### TASK TO COMPLETE
Each line from the one containing "The image size" to the end of the data must be copied exactly, the first and last included; no other lines and no pictures belong in the copy.
------------------------
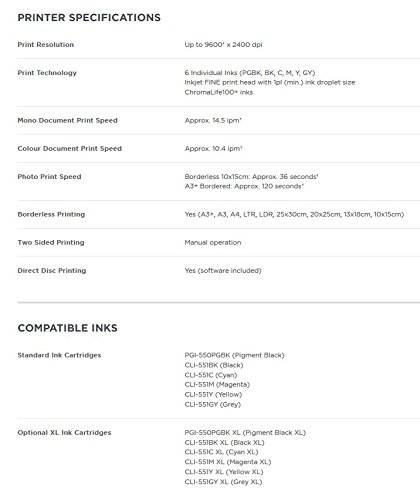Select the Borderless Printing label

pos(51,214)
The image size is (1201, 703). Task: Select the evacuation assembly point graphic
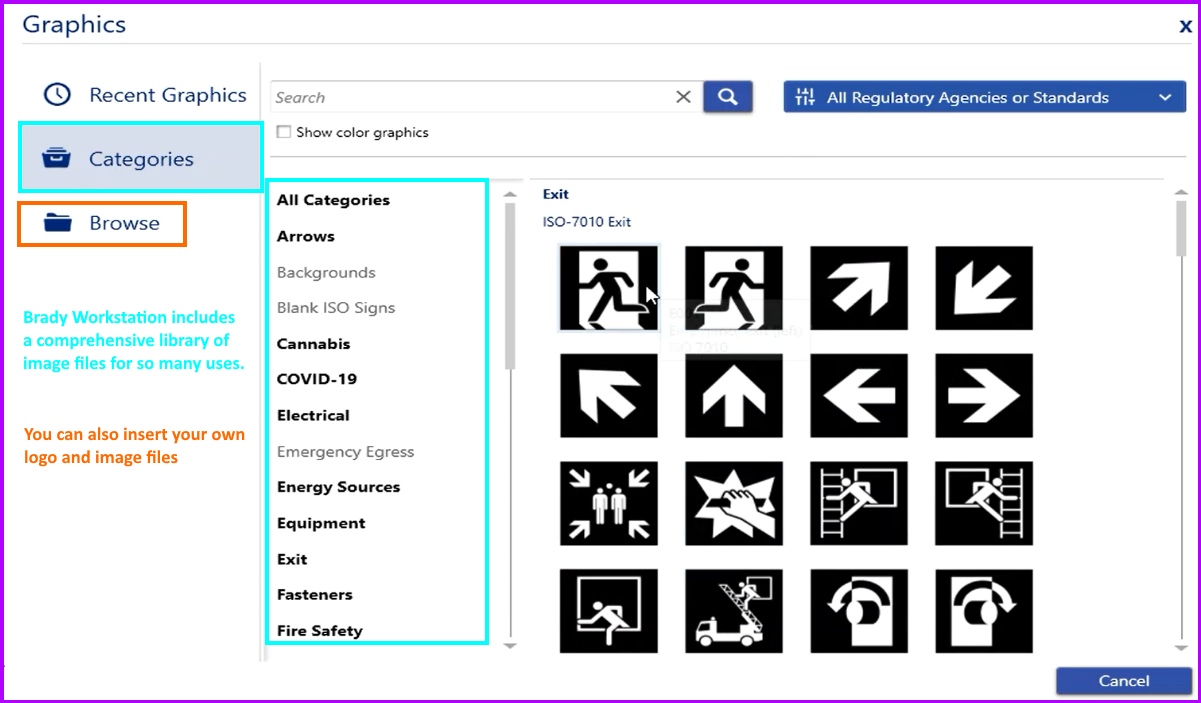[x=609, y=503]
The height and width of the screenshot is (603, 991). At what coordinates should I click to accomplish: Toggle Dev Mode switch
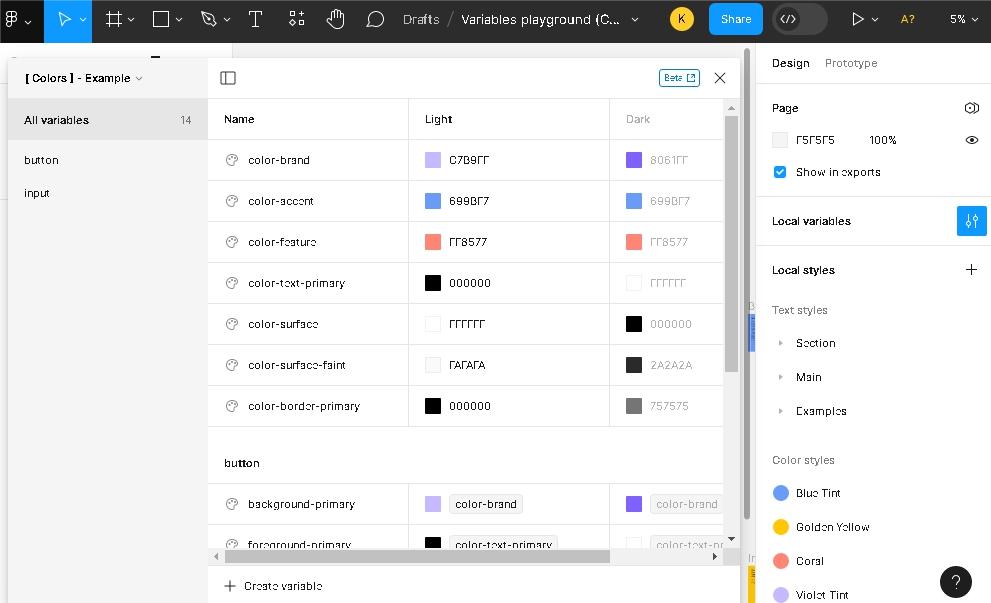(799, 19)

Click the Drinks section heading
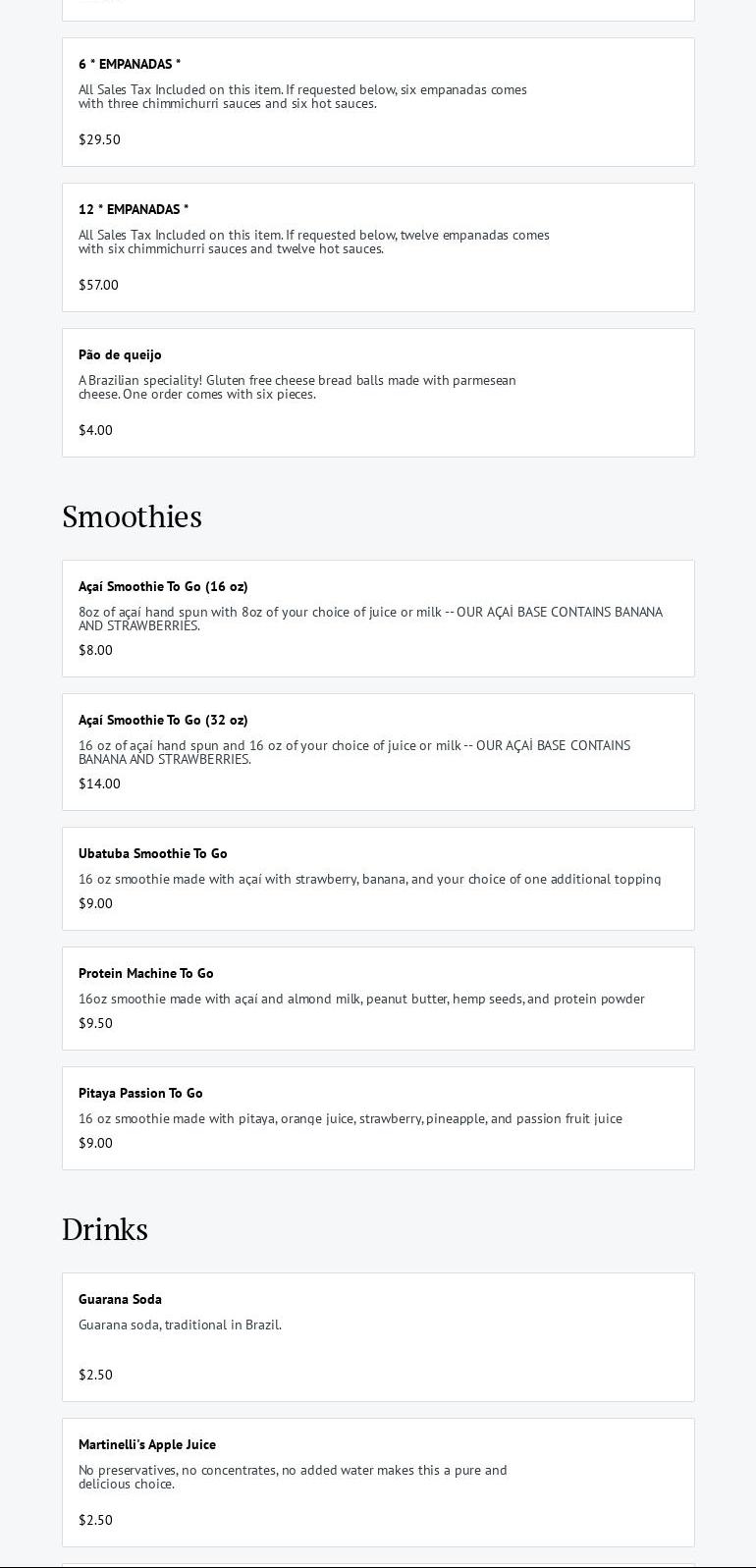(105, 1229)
------------------------
### WRITTEN ANSWER
The image size is (1201, 703). Task: Select the evacuation assembly point graphic
[x=609, y=503]
The height and width of the screenshot is (603, 991). At what coordinates should I click to accomplish: Toggle Dev Mode switch
(799, 19)

Click the Drinks section heading
(105, 1229)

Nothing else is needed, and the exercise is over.